How do you write the equation \[y+7=\dfrac{1}{2}\left( x+2 \right)\] in the standard form?

Answer 1

Hint: The degree of the equation is the highest power to which the variable is raised. The degree of the equation decides if the equation is linear, quadratic, cubic, etc. The standard form of a straight-line equation is \[ax+by+c=0\], here \[a,b,c\in \] Real numbers.
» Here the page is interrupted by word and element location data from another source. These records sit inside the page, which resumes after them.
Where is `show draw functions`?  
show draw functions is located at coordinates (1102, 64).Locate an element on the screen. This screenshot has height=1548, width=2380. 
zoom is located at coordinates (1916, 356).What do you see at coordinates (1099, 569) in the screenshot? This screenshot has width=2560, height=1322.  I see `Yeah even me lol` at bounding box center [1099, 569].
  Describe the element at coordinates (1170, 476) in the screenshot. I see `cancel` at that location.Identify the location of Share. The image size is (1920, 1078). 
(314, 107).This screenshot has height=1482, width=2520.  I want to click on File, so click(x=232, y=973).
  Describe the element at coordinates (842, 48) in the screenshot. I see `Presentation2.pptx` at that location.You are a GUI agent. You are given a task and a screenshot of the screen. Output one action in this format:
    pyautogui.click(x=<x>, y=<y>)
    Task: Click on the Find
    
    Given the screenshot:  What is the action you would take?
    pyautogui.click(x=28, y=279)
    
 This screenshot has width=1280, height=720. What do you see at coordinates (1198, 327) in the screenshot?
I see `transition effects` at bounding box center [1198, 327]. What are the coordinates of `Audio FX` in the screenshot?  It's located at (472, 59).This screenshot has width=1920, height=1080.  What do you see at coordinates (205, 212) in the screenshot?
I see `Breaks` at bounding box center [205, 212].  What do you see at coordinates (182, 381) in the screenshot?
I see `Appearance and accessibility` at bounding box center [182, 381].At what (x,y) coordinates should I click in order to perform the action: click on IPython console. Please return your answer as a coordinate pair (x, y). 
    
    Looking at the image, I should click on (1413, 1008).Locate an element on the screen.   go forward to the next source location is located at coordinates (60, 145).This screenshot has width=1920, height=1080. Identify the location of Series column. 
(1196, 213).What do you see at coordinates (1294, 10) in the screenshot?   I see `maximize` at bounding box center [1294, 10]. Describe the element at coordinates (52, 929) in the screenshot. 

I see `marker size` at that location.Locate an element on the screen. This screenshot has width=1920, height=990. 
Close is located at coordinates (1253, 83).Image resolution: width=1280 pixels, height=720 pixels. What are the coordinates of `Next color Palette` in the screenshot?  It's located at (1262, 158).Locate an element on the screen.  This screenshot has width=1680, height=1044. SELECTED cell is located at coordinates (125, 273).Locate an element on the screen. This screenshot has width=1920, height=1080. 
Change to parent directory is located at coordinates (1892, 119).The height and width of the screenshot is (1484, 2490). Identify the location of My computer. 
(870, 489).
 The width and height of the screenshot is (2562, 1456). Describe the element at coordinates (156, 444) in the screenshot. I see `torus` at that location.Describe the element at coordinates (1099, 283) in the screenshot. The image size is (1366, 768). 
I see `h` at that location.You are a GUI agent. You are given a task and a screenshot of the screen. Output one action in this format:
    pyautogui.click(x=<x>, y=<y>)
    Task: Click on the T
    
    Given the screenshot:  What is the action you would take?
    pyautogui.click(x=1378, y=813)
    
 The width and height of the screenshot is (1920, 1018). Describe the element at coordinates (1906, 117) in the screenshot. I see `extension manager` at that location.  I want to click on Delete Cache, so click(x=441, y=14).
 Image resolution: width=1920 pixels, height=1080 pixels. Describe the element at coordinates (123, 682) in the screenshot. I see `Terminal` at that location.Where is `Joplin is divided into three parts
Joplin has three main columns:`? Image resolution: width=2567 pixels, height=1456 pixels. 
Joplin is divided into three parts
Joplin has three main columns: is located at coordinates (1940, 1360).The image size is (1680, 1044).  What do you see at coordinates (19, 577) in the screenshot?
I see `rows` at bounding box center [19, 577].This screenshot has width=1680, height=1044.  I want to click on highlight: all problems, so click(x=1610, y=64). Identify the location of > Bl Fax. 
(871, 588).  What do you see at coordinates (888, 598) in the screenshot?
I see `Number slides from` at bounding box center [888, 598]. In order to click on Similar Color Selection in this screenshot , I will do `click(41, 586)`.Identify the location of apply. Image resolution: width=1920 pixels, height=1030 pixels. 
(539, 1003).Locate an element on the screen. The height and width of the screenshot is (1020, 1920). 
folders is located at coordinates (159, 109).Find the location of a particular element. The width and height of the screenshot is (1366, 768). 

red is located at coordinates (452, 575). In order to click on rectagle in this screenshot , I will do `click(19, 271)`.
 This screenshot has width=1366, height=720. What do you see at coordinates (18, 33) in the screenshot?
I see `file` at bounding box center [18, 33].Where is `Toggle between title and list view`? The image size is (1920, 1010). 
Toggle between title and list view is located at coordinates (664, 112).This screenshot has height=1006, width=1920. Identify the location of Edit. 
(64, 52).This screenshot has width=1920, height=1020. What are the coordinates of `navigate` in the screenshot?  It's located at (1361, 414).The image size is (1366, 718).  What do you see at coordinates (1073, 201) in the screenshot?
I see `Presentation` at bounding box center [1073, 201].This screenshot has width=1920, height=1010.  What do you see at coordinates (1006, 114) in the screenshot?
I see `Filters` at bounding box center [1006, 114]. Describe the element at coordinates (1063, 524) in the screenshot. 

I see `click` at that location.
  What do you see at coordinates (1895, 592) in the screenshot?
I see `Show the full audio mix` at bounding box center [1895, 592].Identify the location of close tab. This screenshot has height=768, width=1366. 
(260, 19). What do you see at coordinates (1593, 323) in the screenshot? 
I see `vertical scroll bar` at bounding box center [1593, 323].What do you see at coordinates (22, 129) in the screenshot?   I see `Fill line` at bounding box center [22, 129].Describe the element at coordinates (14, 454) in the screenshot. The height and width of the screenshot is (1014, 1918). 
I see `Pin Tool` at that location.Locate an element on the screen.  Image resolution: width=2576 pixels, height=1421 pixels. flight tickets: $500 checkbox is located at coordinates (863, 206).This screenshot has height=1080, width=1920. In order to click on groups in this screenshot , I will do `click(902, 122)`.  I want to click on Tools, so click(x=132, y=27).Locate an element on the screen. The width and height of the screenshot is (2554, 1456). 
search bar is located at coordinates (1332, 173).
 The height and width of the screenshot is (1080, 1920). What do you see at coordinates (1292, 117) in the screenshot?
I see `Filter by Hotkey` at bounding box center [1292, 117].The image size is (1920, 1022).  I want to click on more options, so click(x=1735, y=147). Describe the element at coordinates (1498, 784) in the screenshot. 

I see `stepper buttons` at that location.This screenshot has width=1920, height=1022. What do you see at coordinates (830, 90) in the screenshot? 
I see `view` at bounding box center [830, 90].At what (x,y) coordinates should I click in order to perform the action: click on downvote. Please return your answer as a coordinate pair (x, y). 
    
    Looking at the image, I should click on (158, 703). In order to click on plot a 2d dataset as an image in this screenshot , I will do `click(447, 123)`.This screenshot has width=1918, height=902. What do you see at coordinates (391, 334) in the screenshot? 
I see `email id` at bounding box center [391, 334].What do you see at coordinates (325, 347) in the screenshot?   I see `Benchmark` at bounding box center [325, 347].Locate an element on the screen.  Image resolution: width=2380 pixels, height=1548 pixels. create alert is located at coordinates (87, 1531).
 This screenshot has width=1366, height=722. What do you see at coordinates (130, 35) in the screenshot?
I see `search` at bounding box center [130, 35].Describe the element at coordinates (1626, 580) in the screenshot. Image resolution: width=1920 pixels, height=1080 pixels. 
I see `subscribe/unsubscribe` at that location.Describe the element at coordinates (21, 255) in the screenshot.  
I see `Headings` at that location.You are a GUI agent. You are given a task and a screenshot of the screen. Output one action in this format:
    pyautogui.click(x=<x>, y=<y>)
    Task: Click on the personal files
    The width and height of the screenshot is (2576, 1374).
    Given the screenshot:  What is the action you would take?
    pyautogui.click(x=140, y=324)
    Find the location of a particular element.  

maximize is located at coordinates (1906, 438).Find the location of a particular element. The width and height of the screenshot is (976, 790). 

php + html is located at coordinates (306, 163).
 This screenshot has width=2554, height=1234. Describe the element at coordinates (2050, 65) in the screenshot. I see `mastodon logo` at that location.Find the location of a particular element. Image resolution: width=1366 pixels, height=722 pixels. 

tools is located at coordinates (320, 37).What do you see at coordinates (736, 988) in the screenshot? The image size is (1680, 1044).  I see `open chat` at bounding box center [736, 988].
To convert a straight-line equation to its standard form, we have to take all the terms to one side of the equation.

Complete step by step answer:
We are given the equation \[y+7=\dfrac{1}{2}\left( x+2 \right)\] and have to convert it to standard form. The highest power of the variable in the equation is 1, hence the degree is 1. It means that the equation is linear and it represents a straight line. The standard form of the straight-line equation is \[ax+by+c=0\]. To convert a straight-line equation to its standard form, we have to take all the terms to one side of the equation. Doing this for the given equation, we get
\[y+7=\dfrac{1}{2}\left( x+2 \right)\]
Expanding the bracket on RHS of equation, we get
\[\Rightarrow y+7=\dfrac{1}{2}x+\dfrac{1}{2}\times 2\]
\[\Rightarrow y+7=\dfrac{1}{2}x+1\]
Subtracting 1 from both sides of the equation, we get
\[\Rightarrow y+7-1=\dfrac{1}{2}x+1-1\]
Subtracting \[\dfrac{1}{2}x\] from both sides of the equation, we get
\[\begin{align}
  & \Rightarrow y+6-\dfrac{1}{2}x=\dfrac{1}{2}x-\dfrac{1}{2}x \\
 & \Rightarrow -\dfrac{1}{2}x+y+6=0 \\
\end{align}\]
We have taken all terms to the LHS of the equation; hence it is the standard form equation. Comparing with the general standard form of the straight-line equation. We get, \[a=-\dfrac{1}{2},b=1,\] and \[c=6\].

Note:
 If we multiply both sides of the standard form of the equation by 2, we get
\[\begin{align}
  & \Rightarrow \left( -\dfrac{1}{2}x+y+6 \right)\times 2=0\times 2 \\
 & \Rightarrow \left( -\dfrac{1}{2}x \right)\times 2+y\times 2+6\times 2=0 \\
 & \Rightarrow -x+2y+12=0 \\
\end{align}\]
This equation also satisfies the properties of standard form. Hence, we can say this to be standard form as it will not change the characteristics of line like slope, and intercepts.